Dominik, Madhav, and all:
My own experience being a Chair for longer than I care to remember is that there is no one "optimum" institutional setting or home for "Indology", by which we mean, I think, the study of classical/ancient India. It is easy to come up with abstract optimum
settings, but they are of little value unless local conditions are taken into account. As we know, all "classical" studies are under institutional and budgetary threat -- note the elimination of classical archeology etc. even in Britain. My experience is "being
small means being under threat". So, it is safer to have a broader and larger home in which factors such as student enrollments can be better managed to satisfy the number crunchers.
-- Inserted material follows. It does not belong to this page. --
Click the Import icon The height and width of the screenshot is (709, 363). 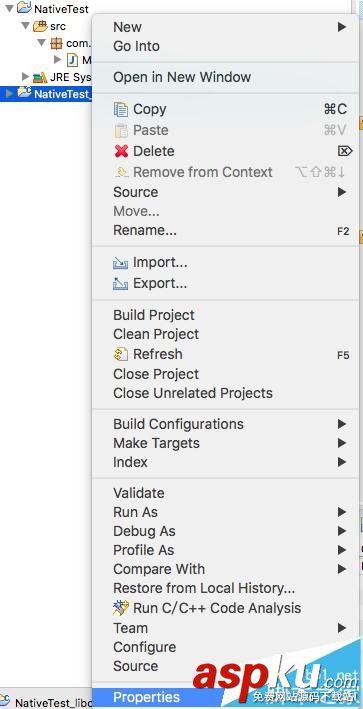120,263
In the US, in general Indological areas are represented in several larger
settings: South Asian Studies, Asian Studies (thus including East Asia), and Religious Studies. Individual Indological faculty members may be located in other departments: Classics (Brown), History, Linguistics, etc. I think the most advantageous setting is
Departments of South Asian OR Asian Studies, mainly because all areas of Indology can be represented there -- from Philology, Grammar, and Literature to Mathematics, Philosophy, and Medicine. Religion Departments offer only a narrow spectrum, but because they
are many in the US they do offer the best employment opportunities to our students!!
Patrick
Dear Madhav,
Yes, quite. So, could you reframe the basic question as one about the pros and cons of different institutional locations of "South Asian Studies"?